Coixet verfällt eher kitschigen Klängen Tokios, wie wenn sie eine japanische Version von Edith Piafs “La Vie En Rose” einspielt, hier performed von Hibari Misora. Dann sind da noch eine Vielzahl von Latino-Stimmungsdrückern und japanisches Nostalgie-Gedudel. Allesamt Klänge, die sicherlich sehr gut im Hintergrund laufen könnten, wenn wir uns dem x-ten Liebesdrama eines Haruki Murakami annehmen würden.

Die Tragik dessen, dass die Story hier von einer Auftragskillerin erzählt, die ihren Job nicht ausführen kann, weil sie dem spanischen Temperament verfällt, leidet allzu sehr darunter, dass wir zwar in einer Montage à la John Woo-Actionstreifen sehen, wie diese Dame ihre Ziele erledigt, sie sich aber zur unglaubwürdigsten Berufskillerin degradieren lässt, wenn sie im besten 50 Shades-Style in den Armen des Spaniers dahinschmilzt und zur exotisch-unterwürfigen Liebhaberin wird. Wer auf Nikita gehofft hat, bekommt nur Der letzte Tango in Paris.  

Kikuchi, stark in Iñárritus Babel, bekannt durch Del Toros Pacific Rim plus Nachfolger und passend in der 2010er Murakami-Verfilmung Naokos Lächeln zu sehen, gelingt es zumindest, Ryu ein wenig Menschlichkeit einzuhauchen und sie nicht als kalte Killerin und Sex-Objekt zu spielen.

Dagegen hat es Lopez schon schwerer, den wir im schlimmsten Falle aus Del Toros Pans Labyrinth als faschistischen Brutalo-Soldaten in Erinnerung behalten haben, wodurch eine Aura über dem Darsteller liegt, die alles andere als Gedanken an einen romantischen Liebhaber aufkommen lassen.

Darüber hinaus bekommt das Liebespaar von Coixets Drehbuch Worte in den Mund gelegt, die keine Echtheit spüren lassen. Ihre Unterhaltungen wirken lachhaft und hölzern in einer aufkeimenden Beziehung, die keinerlei Entwicklung durchmacht, sondern einfach da ist, ohne das wir je ein Gefühl des Miteinanders von Ryu und David bekommen würden. Es ist eine poetische Rede, die nichts aussagt. Es ist eine Beziehung, die uns nichts fühlen lässt.

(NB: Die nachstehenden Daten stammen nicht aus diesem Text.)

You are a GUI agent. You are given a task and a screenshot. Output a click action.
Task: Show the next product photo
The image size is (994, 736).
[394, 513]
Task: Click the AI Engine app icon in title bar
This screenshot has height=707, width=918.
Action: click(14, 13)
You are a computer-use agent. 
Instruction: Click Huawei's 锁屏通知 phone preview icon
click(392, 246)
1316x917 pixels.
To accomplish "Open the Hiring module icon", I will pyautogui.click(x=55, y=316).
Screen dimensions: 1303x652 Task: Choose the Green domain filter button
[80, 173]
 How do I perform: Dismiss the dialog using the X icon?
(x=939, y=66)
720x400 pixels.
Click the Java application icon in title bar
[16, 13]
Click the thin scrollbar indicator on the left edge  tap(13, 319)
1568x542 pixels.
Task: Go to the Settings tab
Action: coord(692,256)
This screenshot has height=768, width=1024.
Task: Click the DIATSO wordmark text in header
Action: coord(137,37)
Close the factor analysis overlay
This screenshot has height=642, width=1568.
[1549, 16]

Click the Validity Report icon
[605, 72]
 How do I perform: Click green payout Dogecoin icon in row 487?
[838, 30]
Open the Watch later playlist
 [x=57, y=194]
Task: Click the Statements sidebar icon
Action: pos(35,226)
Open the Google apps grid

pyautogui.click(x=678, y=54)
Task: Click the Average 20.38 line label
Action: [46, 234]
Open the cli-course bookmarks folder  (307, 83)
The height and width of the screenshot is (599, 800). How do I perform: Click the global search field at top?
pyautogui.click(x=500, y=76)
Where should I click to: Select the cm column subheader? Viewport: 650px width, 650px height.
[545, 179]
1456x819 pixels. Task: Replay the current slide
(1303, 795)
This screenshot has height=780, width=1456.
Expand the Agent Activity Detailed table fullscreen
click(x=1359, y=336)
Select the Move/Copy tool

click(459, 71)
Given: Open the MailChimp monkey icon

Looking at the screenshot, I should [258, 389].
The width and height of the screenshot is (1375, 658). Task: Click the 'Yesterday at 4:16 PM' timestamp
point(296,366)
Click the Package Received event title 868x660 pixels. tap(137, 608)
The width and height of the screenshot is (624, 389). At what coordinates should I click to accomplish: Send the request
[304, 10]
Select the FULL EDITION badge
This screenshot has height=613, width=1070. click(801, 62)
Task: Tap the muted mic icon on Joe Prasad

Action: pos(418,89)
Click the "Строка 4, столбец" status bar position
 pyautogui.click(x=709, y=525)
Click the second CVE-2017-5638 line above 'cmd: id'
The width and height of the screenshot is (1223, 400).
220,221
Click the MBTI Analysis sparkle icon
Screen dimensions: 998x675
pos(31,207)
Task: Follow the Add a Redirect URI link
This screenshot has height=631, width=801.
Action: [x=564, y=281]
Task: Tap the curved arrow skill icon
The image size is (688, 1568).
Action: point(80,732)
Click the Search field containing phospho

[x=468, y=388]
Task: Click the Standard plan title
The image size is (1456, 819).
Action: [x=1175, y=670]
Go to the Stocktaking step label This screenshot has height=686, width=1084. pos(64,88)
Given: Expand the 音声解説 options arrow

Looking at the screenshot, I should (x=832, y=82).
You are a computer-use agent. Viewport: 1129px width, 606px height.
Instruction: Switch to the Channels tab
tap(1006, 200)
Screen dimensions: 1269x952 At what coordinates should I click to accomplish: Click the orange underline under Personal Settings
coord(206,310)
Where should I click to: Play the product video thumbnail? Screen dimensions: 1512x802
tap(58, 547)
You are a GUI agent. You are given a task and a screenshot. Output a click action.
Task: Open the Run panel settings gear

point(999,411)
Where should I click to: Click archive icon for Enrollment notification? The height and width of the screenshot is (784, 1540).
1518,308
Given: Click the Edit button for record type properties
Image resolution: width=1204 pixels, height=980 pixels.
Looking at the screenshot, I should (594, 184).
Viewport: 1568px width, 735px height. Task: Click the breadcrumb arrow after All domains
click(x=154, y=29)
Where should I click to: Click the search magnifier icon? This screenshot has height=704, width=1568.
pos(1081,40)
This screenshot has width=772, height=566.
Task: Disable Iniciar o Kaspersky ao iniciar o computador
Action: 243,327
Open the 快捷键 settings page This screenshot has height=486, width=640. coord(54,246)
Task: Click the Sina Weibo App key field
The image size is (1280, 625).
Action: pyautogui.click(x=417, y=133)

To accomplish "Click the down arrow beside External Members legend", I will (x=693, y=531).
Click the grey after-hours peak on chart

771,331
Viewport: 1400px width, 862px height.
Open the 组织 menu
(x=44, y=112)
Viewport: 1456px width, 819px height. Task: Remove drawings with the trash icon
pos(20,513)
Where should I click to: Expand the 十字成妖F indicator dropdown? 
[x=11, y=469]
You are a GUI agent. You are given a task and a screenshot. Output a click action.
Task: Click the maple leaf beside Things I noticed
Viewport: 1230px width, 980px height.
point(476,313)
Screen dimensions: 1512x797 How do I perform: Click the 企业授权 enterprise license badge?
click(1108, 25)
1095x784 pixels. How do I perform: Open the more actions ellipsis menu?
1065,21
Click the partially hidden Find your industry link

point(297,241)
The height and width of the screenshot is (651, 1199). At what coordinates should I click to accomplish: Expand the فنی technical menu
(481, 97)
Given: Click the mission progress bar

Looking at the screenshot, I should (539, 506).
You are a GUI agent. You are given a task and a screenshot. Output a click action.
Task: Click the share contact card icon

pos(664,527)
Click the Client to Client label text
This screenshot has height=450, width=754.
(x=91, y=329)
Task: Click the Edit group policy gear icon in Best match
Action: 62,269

Eine Karte der Klänge von Tokio
Min Tanaka ist der Erzähler des Films.

Eine Karte der Klänge von Tokio wirkt wie eine Ausrede Coixets, einen Softporno drehen zu dürfen, der zwar poetisch in Wort und Bild gefilmt ist, dadurch aber alles andere als Alltäglichkeiten widerspiegelt. Derweil versuchen sich die Figuren an den Bildrändern zu verstecken, vielleicht aus Scham vor den desaströsen Dialogen. Welche Filmemacherin oder welcher Filmemacher lässt seine Figur denn auch Dinge sagen wie: “Wie kann man jemanden trauen, der den ganzen Tag im Kino sitzt?”

Der Film erscheint an manchen Stellen tatsächlich eher wie ein gut produzierter Werbespot für Parfüm oder Schmuck oder einer groß angelegten Werbekampagne, die ein paar Touristen in das moderne Tokio locken soll, eine Stadt die als funkelnde Metropole voller hübscher, exotischer Menschen beworben wird. Dass wiederum steht dann aber im starken Kontrast zu der emotionsarmen Story, die wir in Eine Karte der Klänge von Tokio wirklich zu sehen und spüren bekommen.